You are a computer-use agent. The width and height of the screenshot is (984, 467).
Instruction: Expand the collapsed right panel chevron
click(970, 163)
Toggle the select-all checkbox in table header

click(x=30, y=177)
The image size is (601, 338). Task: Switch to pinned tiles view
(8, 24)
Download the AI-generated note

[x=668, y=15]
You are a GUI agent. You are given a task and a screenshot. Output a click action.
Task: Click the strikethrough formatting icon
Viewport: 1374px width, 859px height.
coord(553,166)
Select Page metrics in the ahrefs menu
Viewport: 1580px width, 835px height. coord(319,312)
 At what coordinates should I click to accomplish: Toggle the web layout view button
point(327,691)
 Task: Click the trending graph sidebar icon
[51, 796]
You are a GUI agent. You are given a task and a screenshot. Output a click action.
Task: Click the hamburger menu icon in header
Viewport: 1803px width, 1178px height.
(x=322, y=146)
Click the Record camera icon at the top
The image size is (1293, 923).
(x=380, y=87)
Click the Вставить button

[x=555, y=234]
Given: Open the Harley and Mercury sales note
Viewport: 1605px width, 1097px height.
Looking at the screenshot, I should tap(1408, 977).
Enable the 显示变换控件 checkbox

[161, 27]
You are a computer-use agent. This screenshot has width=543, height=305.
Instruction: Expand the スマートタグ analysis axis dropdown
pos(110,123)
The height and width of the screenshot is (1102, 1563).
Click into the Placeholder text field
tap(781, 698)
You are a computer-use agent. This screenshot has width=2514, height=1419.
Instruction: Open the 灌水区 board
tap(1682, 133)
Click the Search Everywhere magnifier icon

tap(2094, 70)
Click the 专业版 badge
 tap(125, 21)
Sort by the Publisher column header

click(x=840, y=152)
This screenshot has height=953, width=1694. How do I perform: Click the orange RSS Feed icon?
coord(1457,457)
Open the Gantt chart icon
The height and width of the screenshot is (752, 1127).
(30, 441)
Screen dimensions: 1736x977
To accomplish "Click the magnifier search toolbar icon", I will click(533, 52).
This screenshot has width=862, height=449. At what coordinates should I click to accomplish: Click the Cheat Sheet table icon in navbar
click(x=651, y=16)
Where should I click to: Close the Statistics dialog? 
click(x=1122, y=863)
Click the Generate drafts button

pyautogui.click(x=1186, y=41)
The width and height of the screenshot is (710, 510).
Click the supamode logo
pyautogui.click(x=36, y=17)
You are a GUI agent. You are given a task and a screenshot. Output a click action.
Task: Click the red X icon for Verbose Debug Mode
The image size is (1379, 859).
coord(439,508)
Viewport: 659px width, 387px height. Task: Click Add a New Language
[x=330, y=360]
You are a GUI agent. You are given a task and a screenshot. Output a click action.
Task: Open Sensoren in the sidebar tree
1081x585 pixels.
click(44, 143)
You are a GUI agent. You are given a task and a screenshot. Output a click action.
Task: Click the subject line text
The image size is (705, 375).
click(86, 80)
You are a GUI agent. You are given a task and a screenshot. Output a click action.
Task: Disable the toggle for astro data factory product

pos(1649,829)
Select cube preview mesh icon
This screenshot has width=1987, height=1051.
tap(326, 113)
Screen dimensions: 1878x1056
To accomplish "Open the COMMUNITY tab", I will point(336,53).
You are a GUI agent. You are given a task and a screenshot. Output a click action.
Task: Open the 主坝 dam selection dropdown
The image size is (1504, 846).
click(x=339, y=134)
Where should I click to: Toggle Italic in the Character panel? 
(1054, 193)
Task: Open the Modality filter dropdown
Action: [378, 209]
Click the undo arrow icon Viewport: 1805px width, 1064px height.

——

What this task involves:
For the string "dimensions", show each line of the listing where it appears.

Your solution:
Screen dimensions: 1736x977
Screen dimensions: 1878x1056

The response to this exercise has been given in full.